Not surprisingly, most of the press coverage around Aaron’s death related to the fairness of his prosecution. But its underlying facts also tell us, loudly and clearly, about his belief in humanity, and another story about him easily tells us as much.
Aaron had bad eyesight. But in a funny paradox of genius, he thought the world was really as unfocused as it appeared until someone suggested he try contact lenses. It’s what happened next that’s most revealing. (Rick Perlstein also quotes this posting from Aaron’s blog in his eloquent farewell.)
I had no idea the world really looked like this, with such infinite clarity. . . Everyone kept saying ‘oh, do you see the leaves now?’ but the first thing I saw was not the leaves but the people.
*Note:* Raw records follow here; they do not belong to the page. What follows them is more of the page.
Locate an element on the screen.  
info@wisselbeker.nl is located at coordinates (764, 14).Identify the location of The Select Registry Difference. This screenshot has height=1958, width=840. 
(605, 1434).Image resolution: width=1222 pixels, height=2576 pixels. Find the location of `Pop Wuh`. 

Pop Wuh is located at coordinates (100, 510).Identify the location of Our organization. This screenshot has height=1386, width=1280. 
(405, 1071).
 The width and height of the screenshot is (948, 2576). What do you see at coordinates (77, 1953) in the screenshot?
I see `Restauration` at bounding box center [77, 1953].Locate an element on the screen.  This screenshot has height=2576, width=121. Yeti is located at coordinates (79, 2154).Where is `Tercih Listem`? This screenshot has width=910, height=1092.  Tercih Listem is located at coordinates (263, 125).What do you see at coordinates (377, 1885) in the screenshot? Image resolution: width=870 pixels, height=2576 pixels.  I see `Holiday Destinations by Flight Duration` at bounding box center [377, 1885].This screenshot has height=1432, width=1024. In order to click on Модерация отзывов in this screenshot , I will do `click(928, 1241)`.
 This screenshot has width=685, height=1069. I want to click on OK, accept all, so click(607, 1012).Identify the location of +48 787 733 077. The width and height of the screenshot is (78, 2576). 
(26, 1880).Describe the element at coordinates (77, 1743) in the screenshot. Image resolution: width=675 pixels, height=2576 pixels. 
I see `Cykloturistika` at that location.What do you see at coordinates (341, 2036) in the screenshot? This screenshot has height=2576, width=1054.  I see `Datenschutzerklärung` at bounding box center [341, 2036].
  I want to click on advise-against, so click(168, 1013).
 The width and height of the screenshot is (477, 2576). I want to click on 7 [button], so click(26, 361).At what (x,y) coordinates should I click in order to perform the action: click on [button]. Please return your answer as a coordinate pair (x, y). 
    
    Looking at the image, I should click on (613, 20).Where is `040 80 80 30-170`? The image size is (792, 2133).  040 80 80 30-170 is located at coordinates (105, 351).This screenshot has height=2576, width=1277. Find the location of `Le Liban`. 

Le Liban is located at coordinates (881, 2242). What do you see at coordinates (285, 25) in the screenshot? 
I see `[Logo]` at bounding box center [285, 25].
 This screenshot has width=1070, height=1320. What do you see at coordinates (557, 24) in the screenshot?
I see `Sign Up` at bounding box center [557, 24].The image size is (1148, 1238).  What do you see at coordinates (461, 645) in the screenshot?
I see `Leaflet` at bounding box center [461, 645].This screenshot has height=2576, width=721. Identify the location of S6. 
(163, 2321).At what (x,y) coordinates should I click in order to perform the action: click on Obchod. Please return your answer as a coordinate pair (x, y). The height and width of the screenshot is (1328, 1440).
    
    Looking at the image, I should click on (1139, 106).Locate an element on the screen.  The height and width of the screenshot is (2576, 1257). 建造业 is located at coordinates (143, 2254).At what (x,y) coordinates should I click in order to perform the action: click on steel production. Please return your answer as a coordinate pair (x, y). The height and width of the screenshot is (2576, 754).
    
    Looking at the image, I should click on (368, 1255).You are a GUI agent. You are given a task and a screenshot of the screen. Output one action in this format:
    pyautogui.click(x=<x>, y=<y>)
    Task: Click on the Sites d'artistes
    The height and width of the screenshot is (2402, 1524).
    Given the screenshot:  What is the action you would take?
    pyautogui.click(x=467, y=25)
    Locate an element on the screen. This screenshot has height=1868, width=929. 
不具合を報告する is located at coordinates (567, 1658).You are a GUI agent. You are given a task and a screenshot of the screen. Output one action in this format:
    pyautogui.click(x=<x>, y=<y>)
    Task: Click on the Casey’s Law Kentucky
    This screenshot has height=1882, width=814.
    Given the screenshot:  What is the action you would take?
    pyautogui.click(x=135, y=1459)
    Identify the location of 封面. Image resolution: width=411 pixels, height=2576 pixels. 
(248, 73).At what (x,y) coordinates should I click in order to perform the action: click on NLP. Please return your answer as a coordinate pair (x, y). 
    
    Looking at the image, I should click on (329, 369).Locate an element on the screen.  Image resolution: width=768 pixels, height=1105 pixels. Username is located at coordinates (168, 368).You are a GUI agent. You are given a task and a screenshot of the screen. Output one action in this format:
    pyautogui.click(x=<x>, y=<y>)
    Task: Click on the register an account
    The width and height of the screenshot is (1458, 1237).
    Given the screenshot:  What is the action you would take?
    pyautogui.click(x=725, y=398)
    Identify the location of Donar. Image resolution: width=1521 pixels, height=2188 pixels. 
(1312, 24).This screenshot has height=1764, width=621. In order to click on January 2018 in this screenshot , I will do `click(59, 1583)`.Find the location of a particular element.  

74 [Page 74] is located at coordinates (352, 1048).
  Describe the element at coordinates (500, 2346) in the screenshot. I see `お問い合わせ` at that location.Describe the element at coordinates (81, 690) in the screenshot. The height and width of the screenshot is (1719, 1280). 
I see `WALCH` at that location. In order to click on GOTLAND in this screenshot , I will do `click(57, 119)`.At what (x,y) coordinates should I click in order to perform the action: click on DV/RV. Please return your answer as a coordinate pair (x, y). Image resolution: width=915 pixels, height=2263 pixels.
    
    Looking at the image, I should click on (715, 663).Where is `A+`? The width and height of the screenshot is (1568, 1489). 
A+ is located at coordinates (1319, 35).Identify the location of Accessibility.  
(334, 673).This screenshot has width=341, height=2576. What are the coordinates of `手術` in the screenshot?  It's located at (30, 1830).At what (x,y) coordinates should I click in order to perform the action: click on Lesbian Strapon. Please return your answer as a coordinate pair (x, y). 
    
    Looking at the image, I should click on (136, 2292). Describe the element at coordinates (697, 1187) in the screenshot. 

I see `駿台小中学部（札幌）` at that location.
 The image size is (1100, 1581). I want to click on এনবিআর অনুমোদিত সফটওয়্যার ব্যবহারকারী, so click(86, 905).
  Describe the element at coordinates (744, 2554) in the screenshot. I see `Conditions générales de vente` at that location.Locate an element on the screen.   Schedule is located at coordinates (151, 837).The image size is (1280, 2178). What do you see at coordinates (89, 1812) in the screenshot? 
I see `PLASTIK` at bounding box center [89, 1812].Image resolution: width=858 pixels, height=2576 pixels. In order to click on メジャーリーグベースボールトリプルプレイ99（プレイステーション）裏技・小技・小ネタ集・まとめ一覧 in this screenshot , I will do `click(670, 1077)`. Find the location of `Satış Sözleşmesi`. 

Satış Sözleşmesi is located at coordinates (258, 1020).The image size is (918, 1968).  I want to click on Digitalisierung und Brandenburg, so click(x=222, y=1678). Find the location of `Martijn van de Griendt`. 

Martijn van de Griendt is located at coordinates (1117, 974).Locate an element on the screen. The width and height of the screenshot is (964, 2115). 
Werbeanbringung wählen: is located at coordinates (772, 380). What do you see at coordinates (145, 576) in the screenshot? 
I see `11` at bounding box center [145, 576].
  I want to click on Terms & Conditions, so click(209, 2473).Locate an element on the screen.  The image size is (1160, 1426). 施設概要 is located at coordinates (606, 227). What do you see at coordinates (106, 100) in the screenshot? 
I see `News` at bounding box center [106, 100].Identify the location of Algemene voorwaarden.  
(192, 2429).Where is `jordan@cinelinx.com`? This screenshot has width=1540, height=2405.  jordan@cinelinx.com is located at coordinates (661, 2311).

People, individuated, each with brilliant faces and expressions . . . the sun streaming down upon them. I couldn’t help but smile. It’s much harder being a misanthrope when you can see people’s faces.
This startling, contentious and often depressed soul could, at last, “see” who he was doing it all for.
There was a terrible and fragile beauty to Aaron Schwartz, but our world could neither answer his cries for help nor, in the end, protect him. Unfortunately, the scenario is pretty much the same for others like him, when they leave the spaces they once spilled out of and we confront the sudden voids they left behind.
We know that none of them went quietly. Not Aaron, or writer David Foster Wallace (2008), or CalTech physicist Andrew Lange (2010). We could hear their demons long before they succumbed to them.
It’s during this noticing that we, as a society, should find a way to interrupt what is almost sure to happen. The loss of what these individuals could have thought, created and changed is simply too great to do otherwise.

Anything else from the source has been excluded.